You might be thinking of z/VM or PR/SM, both of which support running z/Linux virtual machines (but neither of which is z/OS); or of z/OS Unix System Services, which offers some degree of source compatibility with Linux (through its implementation of the UNIX 95 standard), but doesn't have any Linux binary compatibility.

1 comments

Yeah I guess those ones, as I remember IBM mainframes have had support for Aix/Linux guests for a while now.

Thanks for the correction.

> as I remember IBM mainframes have had support for Aix/Linux guests for a while now

IBM VM has supported Linux guests ever since Linux was first ported to IBM mainframes, circa 1999-2000. Indeed, it is quite likely the initial port was done using VM.

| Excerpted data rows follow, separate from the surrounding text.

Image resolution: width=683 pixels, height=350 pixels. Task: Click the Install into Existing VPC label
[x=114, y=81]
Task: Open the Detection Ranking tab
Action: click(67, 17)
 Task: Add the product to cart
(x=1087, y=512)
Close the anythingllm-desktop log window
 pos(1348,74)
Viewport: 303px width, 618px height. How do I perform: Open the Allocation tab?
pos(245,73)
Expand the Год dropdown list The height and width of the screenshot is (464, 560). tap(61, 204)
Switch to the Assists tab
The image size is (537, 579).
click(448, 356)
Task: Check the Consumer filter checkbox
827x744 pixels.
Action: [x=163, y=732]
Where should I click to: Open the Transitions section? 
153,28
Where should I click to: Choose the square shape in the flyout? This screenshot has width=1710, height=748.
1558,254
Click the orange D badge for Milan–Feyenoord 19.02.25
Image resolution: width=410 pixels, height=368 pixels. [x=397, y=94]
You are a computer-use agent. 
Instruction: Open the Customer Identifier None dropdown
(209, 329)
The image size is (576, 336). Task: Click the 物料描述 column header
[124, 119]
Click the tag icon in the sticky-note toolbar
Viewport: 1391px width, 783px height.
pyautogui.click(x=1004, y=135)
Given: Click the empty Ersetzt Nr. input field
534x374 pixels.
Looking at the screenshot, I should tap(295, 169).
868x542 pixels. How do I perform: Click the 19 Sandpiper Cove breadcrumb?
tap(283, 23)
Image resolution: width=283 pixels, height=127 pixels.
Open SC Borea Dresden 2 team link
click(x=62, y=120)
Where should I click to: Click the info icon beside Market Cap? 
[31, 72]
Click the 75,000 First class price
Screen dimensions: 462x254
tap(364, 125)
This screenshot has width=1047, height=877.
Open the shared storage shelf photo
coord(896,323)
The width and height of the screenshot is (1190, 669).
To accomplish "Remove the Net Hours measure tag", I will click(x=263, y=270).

IBM offered two versions of AIX on mainframes, AIX/370 in 1998 and AIX/ESA in 1991. However, how much code did these have in common with AIX on RS/6000? In the later case, very little – AIX/ESA is actually a port of the Mach kernel based OSF/1 to IBM mainframes, with little or no code shared with RS/6000 AIX (which contemporary AIX descends from). It actually had more in common with Digital/Compaq/HP's discontinued Tru64 UNIX (which is another OSF/1 derivative) than with AIX on RT-PC / POWER. I get the impression that AIX/370 had little or no code in common with RS/6000 AIX either – it was developed by Locus Computer Corporation – but I don't know enough about it to be sure about that. Neither AIX/370 or AIX/ESA ever saw any great adoption – both were discontinued in the 1990s, they were replaced by MVS OpenEdition (later OS/390 OpenEdition, and now z/OS Unix System Services) and also later on also by Linux.